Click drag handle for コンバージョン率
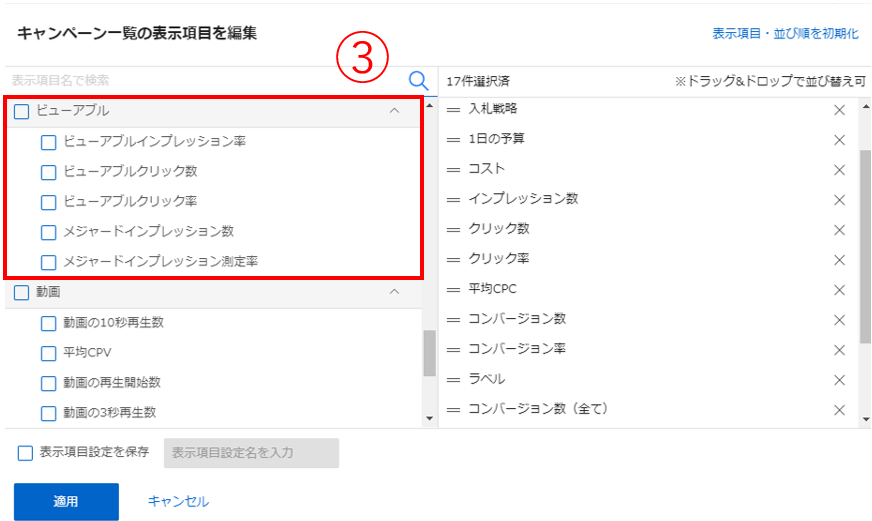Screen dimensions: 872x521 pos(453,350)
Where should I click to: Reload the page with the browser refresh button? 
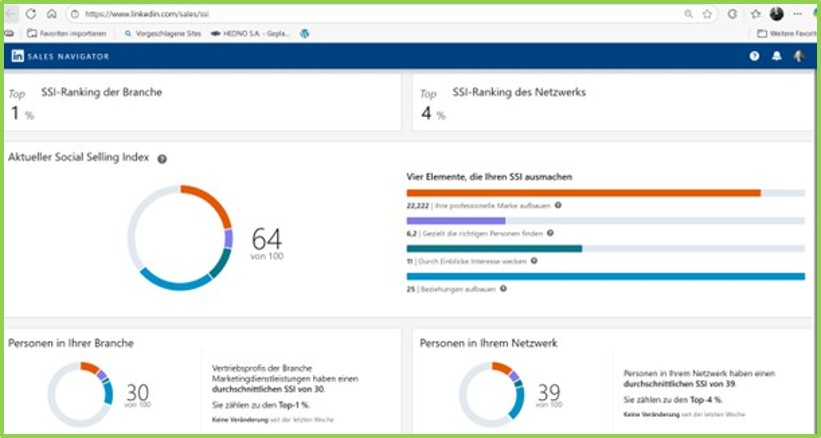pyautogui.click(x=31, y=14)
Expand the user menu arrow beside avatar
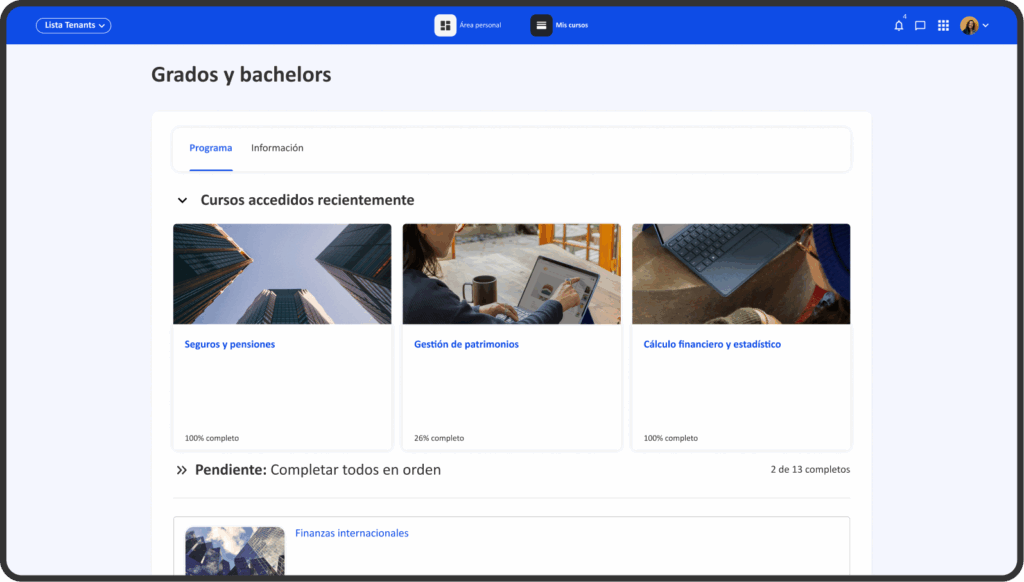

· · · · · · ·

* [Deine Aufgabe]
Wandle alle obigen Zeilen in eine Markdown-Tabelle mit den Spalten „Nr.“ und „Zeile“ um und lass Leerzeilen weg. Die Bilder sollen in der Tabelle nicht vorkommen.

* [Lösung]
| Nr. | Zeile |
|---|---|
| 1 | Click drag handle for コンバージョン率 |
| 2 | Screen dimensions: 872x521 pos(453,350) |
| 3 | Where should I click to: Reload the page with the browser refresh button?  |
| 4 | pyautogui.click(x=31, y=14) |
| 5 | Expand the user menu arrow beside avatar |